JOSEPH A. ABANYIN
The purpose of eCARE is to accelerate the extension of clean energy and modern telecommunications services to rural and peri-urban users in Ghana. The project is helping small entrepreneurs establish rural business centers (RBCs) that sell voice telephony, internet connectivity and clean energy products and services to rural and peri-urban customers. Deployment of the RBCs is being done through a franchising mechanism managed by Ghana Telecom, the main telecommunications service provider in Ghana. Each RBC is equipped with a basic business package comprising 3 telephones, a computer, printer, internet services and solar photovoltaic (PV) system for power. Entrepreneurs are selected rural areas, trained and provided with loans to acquire and operate their own RBCs.
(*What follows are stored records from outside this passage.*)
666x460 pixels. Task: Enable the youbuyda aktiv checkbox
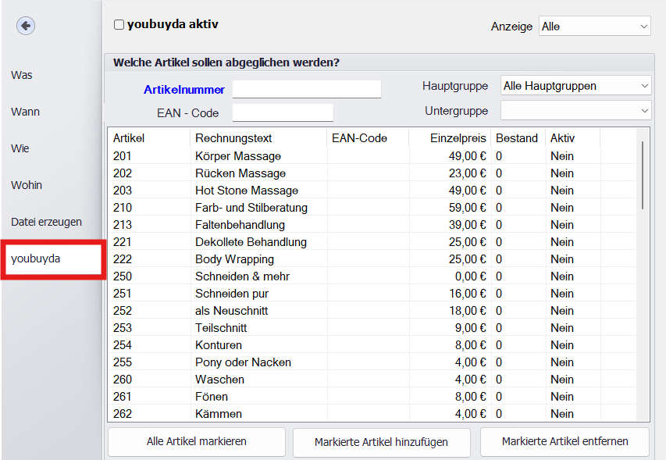click(119, 25)

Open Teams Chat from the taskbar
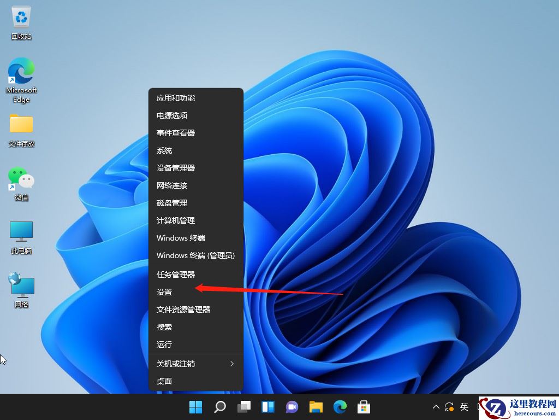coord(292,407)
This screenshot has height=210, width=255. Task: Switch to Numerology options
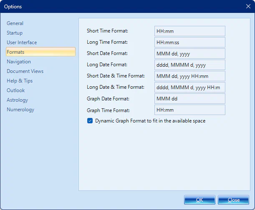(x=20, y=110)
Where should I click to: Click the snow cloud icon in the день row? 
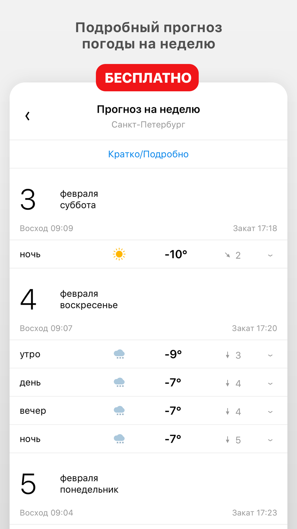[x=119, y=382]
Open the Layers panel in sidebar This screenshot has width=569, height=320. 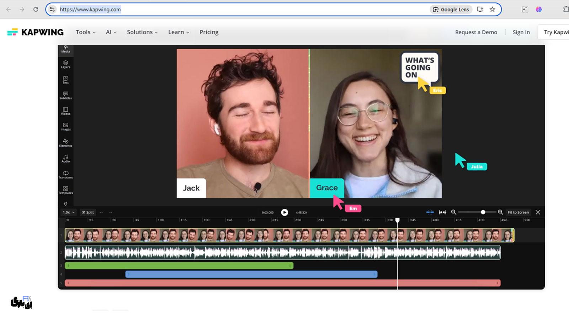click(x=65, y=64)

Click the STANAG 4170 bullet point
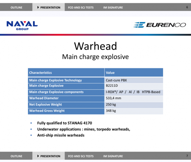point(65,123)
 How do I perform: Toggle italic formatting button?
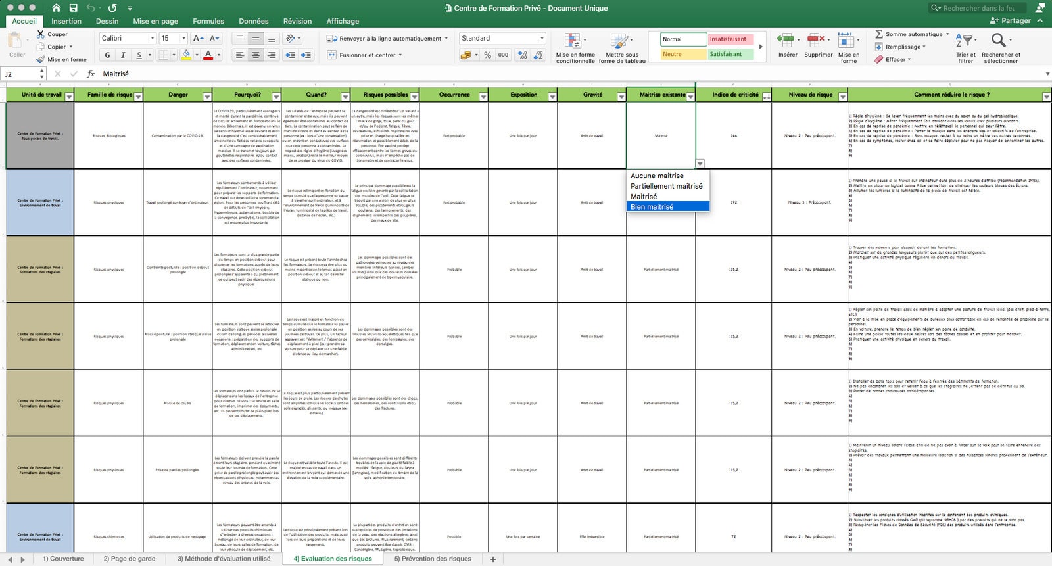point(123,55)

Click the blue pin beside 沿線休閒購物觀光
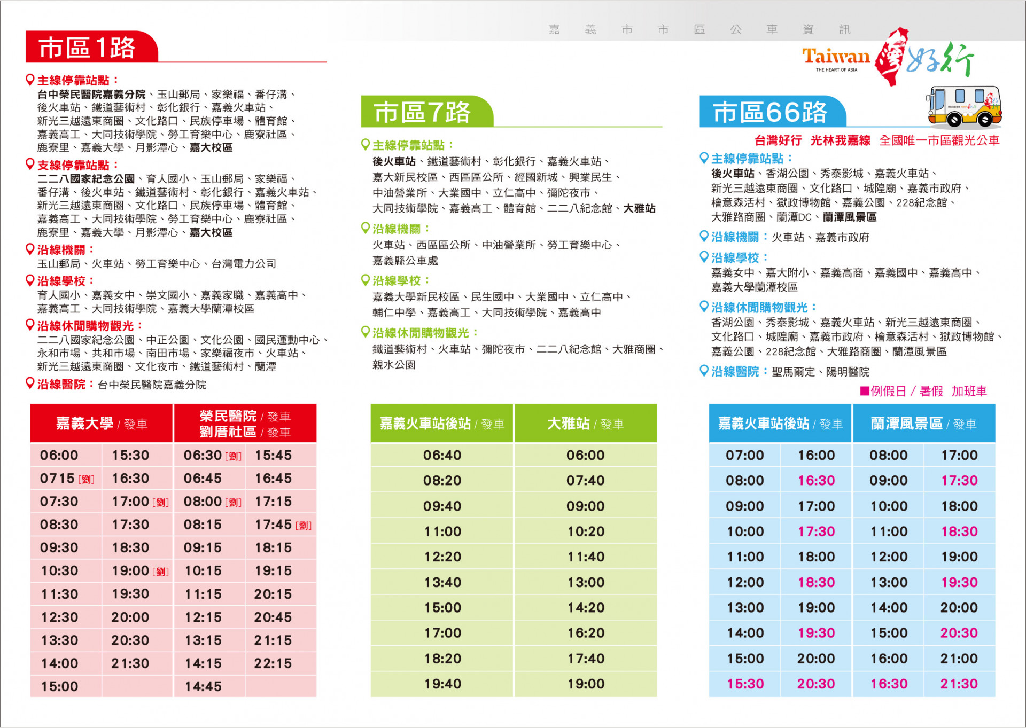[x=704, y=307]
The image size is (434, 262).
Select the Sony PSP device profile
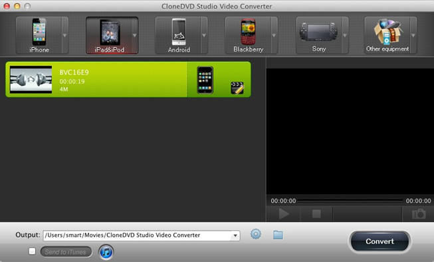(318, 35)
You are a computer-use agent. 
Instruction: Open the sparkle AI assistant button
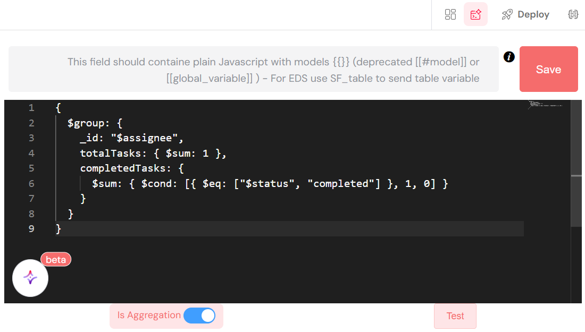click(30, 278)
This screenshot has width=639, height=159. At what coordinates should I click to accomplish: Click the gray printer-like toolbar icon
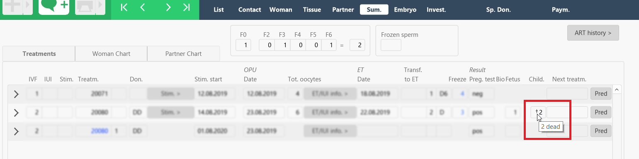(85, 6)
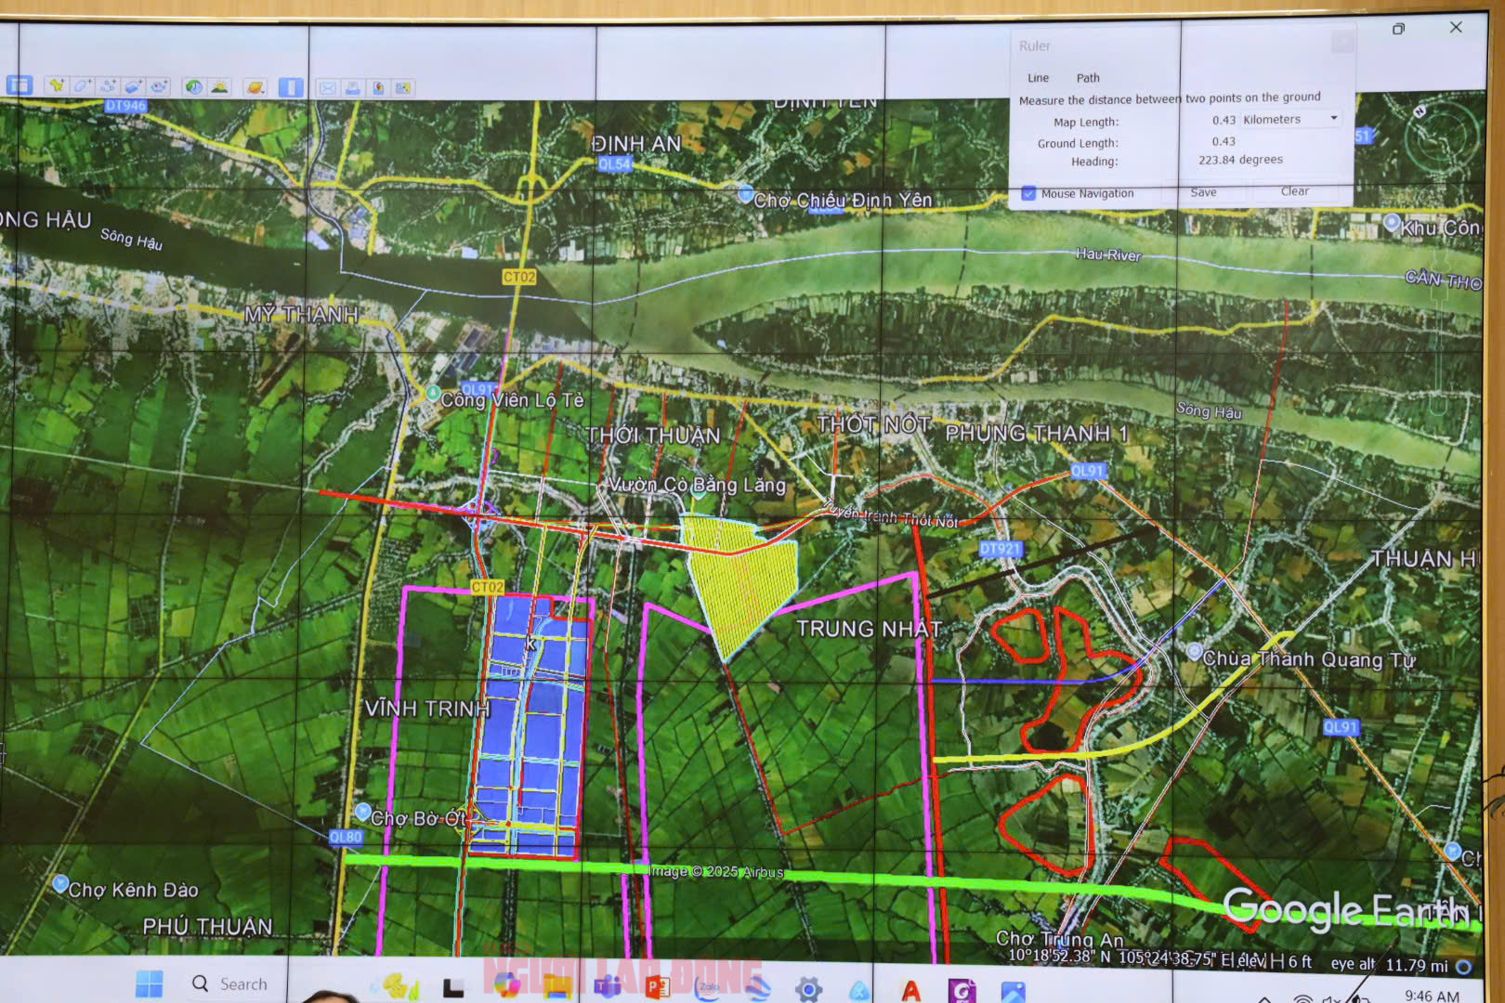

There are currently 52 RBCs in operation in 8 out of the 10 regions of Ghana. 200 RBCs are expected to be established throughout Ghana by December 2008.
1. SEED FINANCING - At the core of the eCARE project is the application of 'seed-financing' as an effective means for providing clean energy and clean energy enabled solutions in rural and peri-urban communities. The project, by means of a contract ensures that qualified entreprenuers are committed to the project by paying 'seed money' or equity before owning their clean energy powered Rural Business Centers.LOAN PROVISION/OWNERSHIPeCARE combines seed financing with enterprise development support to entrepeneurs, enabling them to set up and run commercially viable and sustainable businesses. In this regard, the project is fundamentally different traditional grant-funded initiatives that often do not survive when the grants dry up. Because entrepreneurs are required to provide equity in order to qualify for loans, eCARE further fosters a strong sense of ownership on the part of the entrepreneurs. The combination of entrepreneurs' equity and loan repayments supports a revolving fund for further rollout and sustainability of the project.2.TRAINING - eCARE requires all would-be beneficiaries to undergo a 'week-long' training programme. The programme covers not only the operation and maintenance of the ICT and renewable energy equipment, but also 'Marketing, Customer Care, Book-keeping, Acounting, and basic computer lessons to name a few. 3. PARTICIPATORY MONITORING - The project team uses a participatory approach in project monitoring by engaging the entrepreneurs in the monitoring process to ensure that feedback is accurate and comprehensive.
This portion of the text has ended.